GitHub

Official code and data repository of [UADB: Unsupervised Anomaly Detection Booster]. Please star, watch, and fork UADB for the active updates!

What is UADB?

UADB is a booster for unsupervised anomaly detection (UAD) on tabular tasks. Note that UADB is not a universal winner on all taular tasks, however, it is a model-agnostic framework that can generally enhance any UAD on all types of tabular datasets in a unified way.

How to train?

Prepare (create Results first)

mkdir Results

Select tabular data and source UAD needed to be enhanced

modify config.py

Run UADB

python main.py

Mainstream Unsupervised Anomaly Detection (UAD) Models.

Isolation Forest (IForest) paper that isolates observations by randomly selecting a feature and a splitting point;

Histogram-based outlier detection (HBOS) paper assumes the feature independence and calculates the degree of outlyingness by building histograms;

Local Outlier Factor (LOF) paper measures the local deviation of the density of a sample with respect to its neighbors;

K-Nearest Neighbors (KNN) paper views an instance's distance to its kth nearest neighbor as the outlying score;

Principal Component Analysis (PCA) paper is a linear dimensionality reduction using Singular Value Decomposition of the data to project it to a lower dimensional space. In anomaly detection, it projects the data to the lower dimensional space and then reconstruct it, thus the reconstruction errors are viewed as the anomaly scores;

One-class SVM (OCSVM) paper maximizes the margin between the abnormal and the normal samples, and uses the hyperplane that determines the margin for decision;

Clustering Based Local Outlier Factor (CBLOF) paper classifies the samples into small clusters and large clusters and then using the distance among clusters as anomaly scores;

Connectivity-Based Outlier Factor (COF) paper uses the ratio of average chaining distance of data point and the average of average chaining distance of k nearest neighbor of the data point, as the outlier score for observations;

Subspace Outlier Detection (SOD) paper detects outlier in varying subspaces of a high dimensional feature space;

Empirical-Cumulative-distribution-based Outlier Detection (ECOD) paper is a parameter-free, highly interpretable outlier detection algorithm based on empirical CDF functions;

Gaussian Mixture Models (GMM) paper fit k Gaussians to the data.
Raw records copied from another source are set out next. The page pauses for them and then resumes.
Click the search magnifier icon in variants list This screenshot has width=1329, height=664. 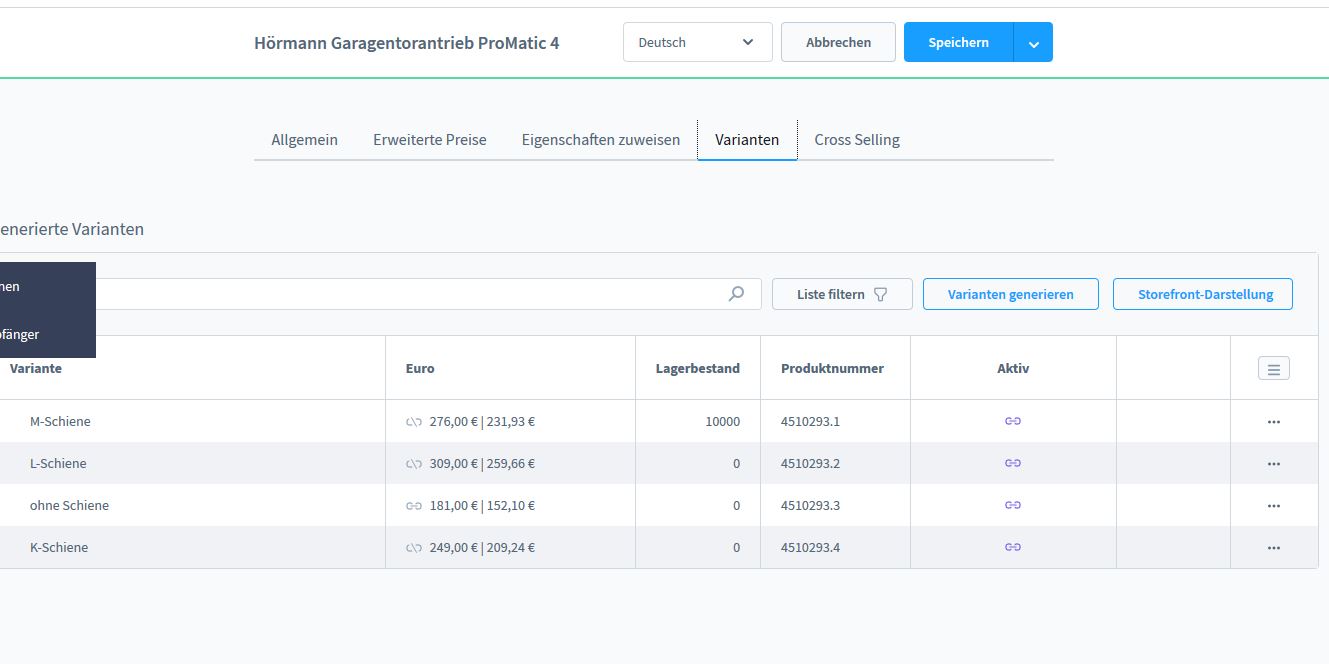tap(736, 294)
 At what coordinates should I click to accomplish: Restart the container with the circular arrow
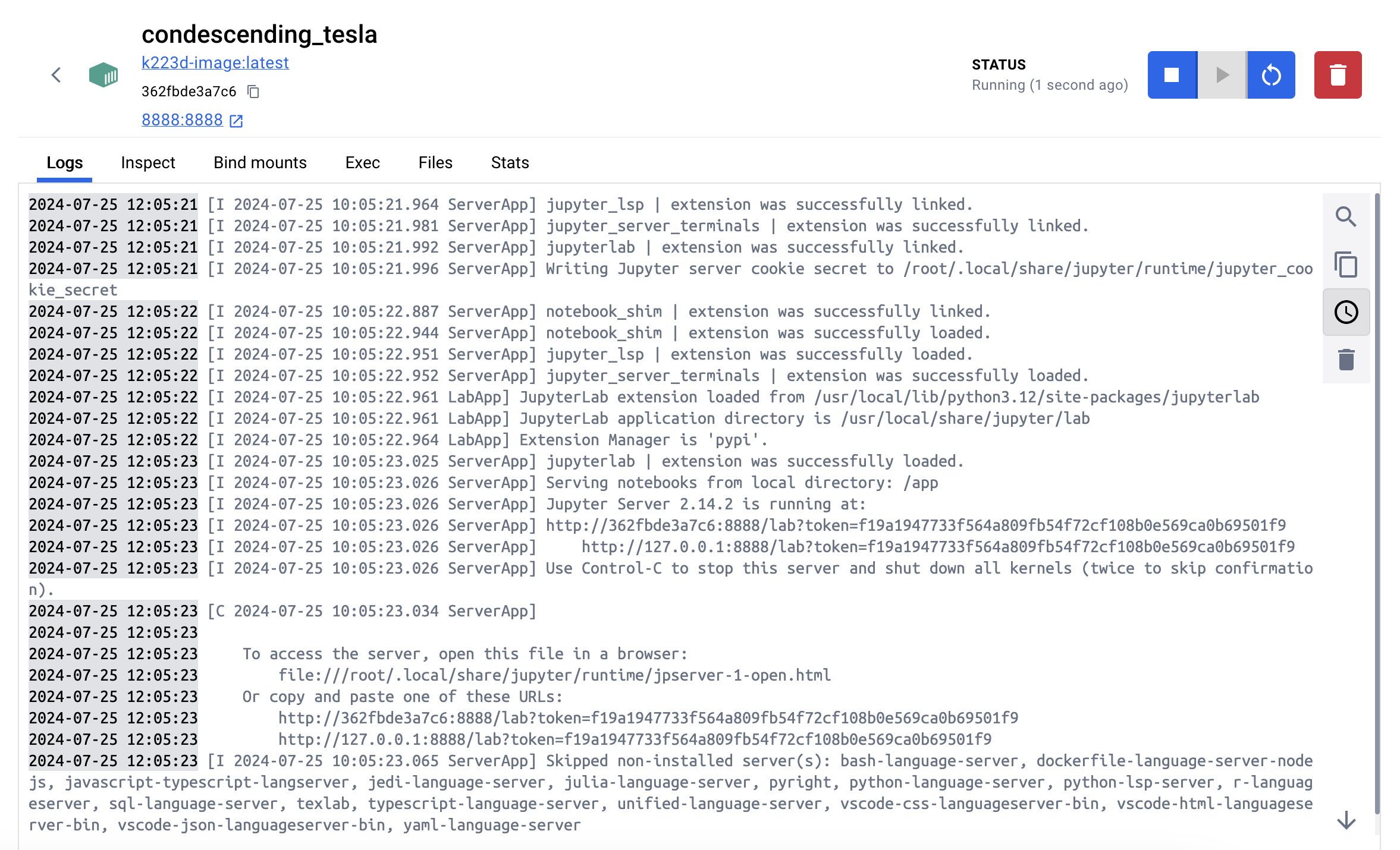(1271, 75)
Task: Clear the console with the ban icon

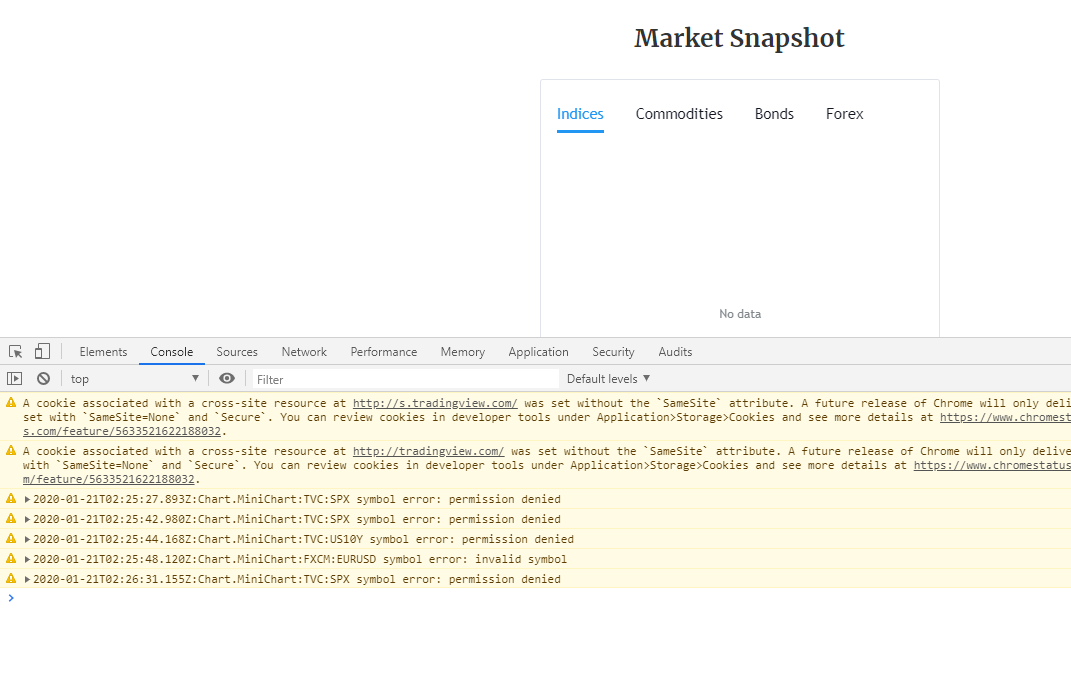Action: pos(43,379)
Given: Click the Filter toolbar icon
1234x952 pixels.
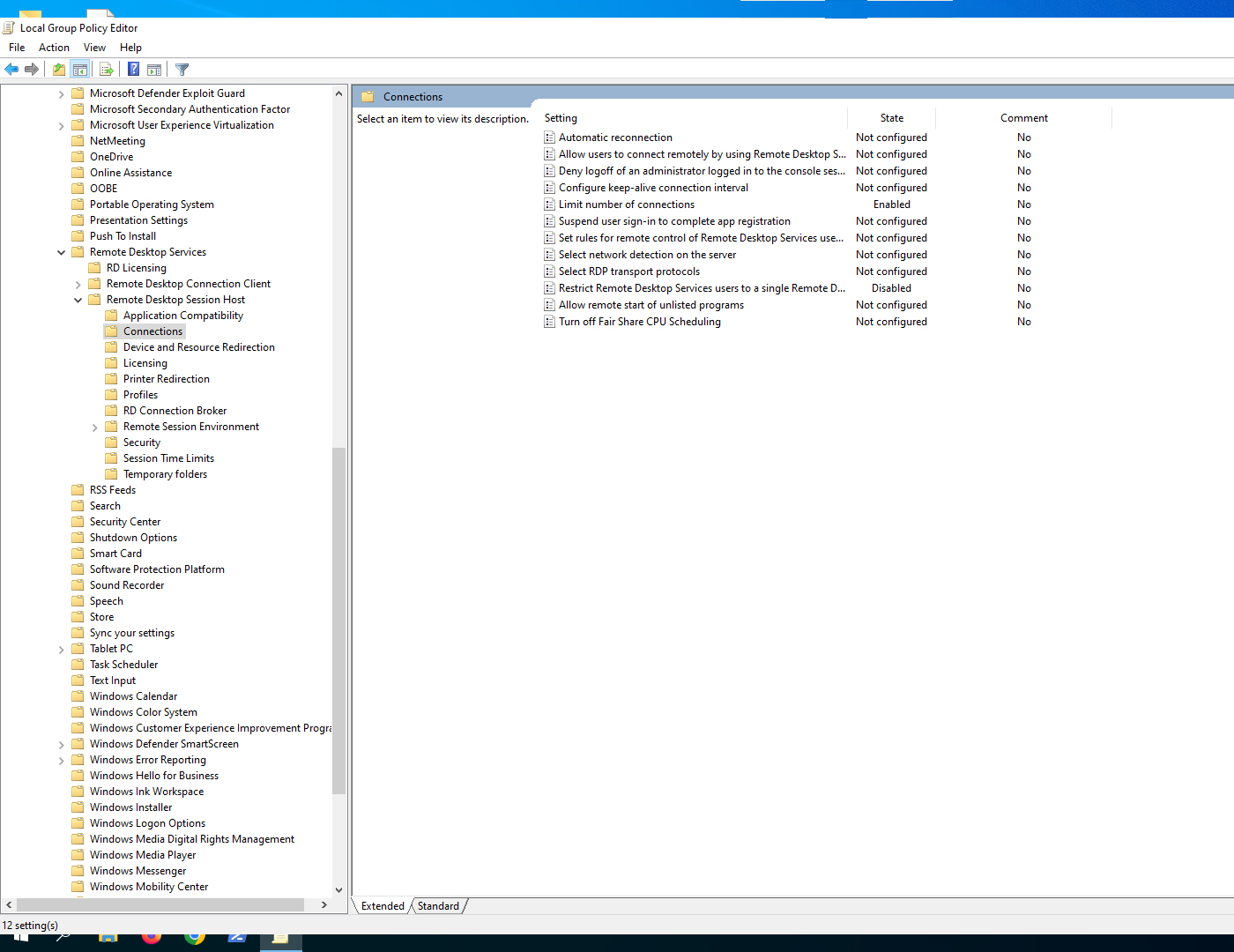Looking at the screenshot, I should tap(182, 69).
Then for each data point, calculate the probabilities of belonging to each of the clusters, where the lower probabilities indicate higher anomaly scores;

Lightweight on-line detector of anomalies (LODA) paper is an ensemble detector and is particularly useful in domains where a large number of samples need to be processed in real-time or in domains where the data stream is subject to concept drift and the detector needs to be updated online;

Copula Based Outlier Detector (COPOD) paper is a parameter-free, highly interpretable outlier detection algorithm based on empirical copula models;

Deep Support Vector Data Description (DeepSVDD) paper trains a neural network while minimizing the volume of a hypersphere that encloses the network representations of the data, the distance of the transformed embedding to the hypersphere's center is used to calculate the anomaly score.

Parameters description of source UAD models.
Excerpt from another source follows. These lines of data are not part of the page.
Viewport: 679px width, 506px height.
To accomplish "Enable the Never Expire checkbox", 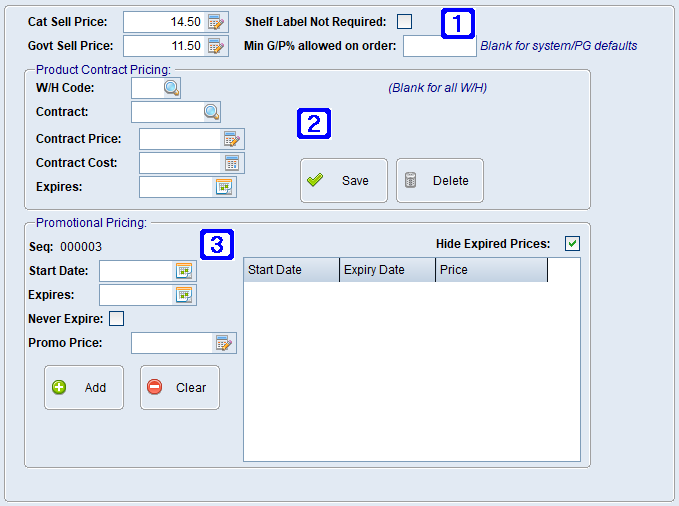I will point(116,319).
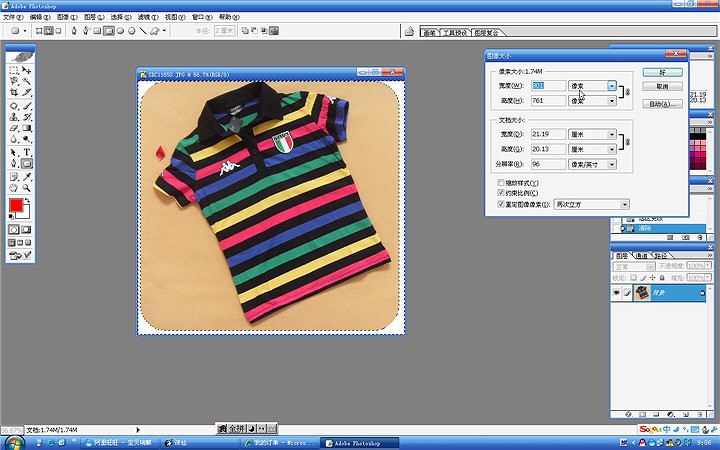Open the 滤镜 menu

coord(147,17)
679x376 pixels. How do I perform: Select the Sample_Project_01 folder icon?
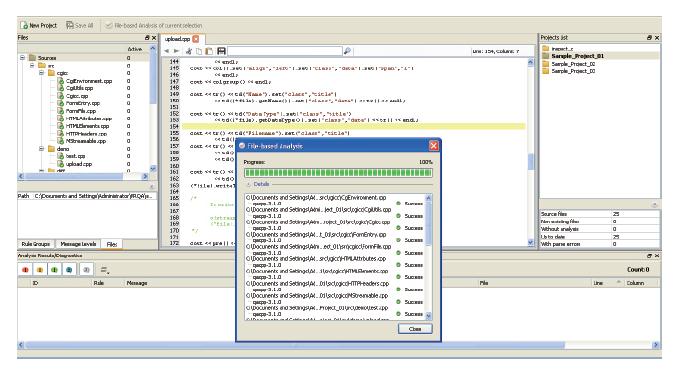click(546, 56)
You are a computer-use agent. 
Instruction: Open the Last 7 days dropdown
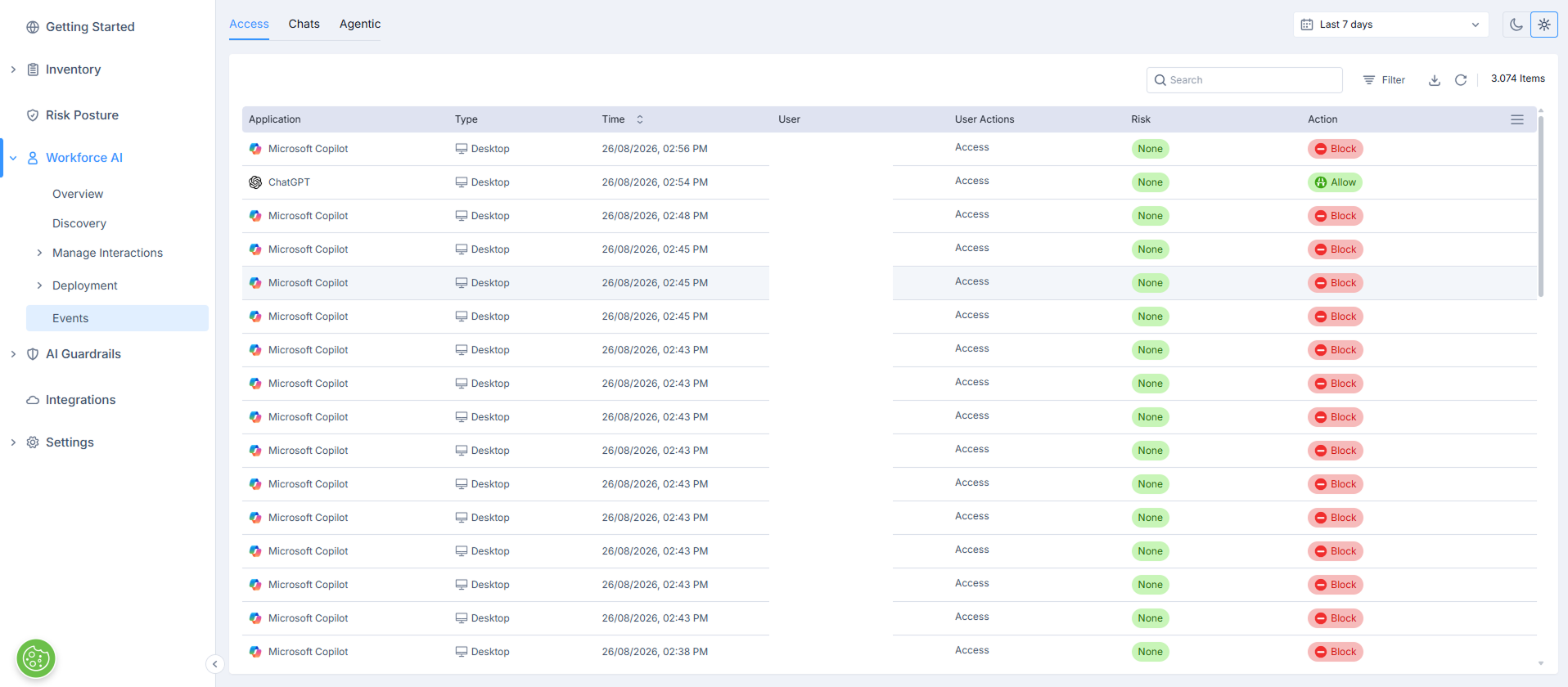point(1391,25)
For all source UAD models, we use their default parameters in their original papers (which have been fine-tuned to achieve the best performance). Please refer to PyOD for more information. The following codes show the example to import UAD models. Please see the Table for complete source UAD models included in UADB and their parameter setting links.

from pyod.models.iforest import IForest
from pyod.models.hbos import HBOS
from pyod.models.pca import PCA
from pyod.models.ocsvm import OCSVM
from pyod.models.lof import LOF
from pyod.models.cblof import CBLOF
from pyod.models.cof import COF
from pyod.models.knn import KNN
from pyod.models.sod import SOD
from pyod.models.ecod import ECOD
from pyod.models.deep_svdd import DeepSVDD
from pyod.models.loda import LODA
from pyod.models.copod import COPOD
from pyod.models.gmm import GMM

def get_init_labels(self):
        pseudo_models = {'pca':PCA(), 'iforest':IForest(), 'hbos':HBOS(), 'ocsvm':OCSVM(), 'lof':LOF(), 'cblof':CBLOF(), 'cof':COF(), 'knn':KNN(), 'sod':SOD(), 'ecod':ECOD(), 'deep_svdd':DeepSVDD(), 'loda':LODA(), 'copod':COPOD(), 'gmm':GMM()}
        # model = IForest()
        model = pseudo_models[self.config.pseudo_model]
        model.fit(self.inputs)
        score = model.decision_function(self.inputs)
        score = MinMaxScaler().fit_transform(score.reshape(-1, 1))
        return score

Model	Source
IForest	Link
HBOS	link
LOF	link
KNN	link
PCA	link
OCSVM	link
CBLOF	link
COF	link
SOD	link
ECOD	link
GMM	link
LODA	link
COPOD	link
DeepSVDD	link

Runtime of iterative training with 10 iterations on 84 tabular datasets.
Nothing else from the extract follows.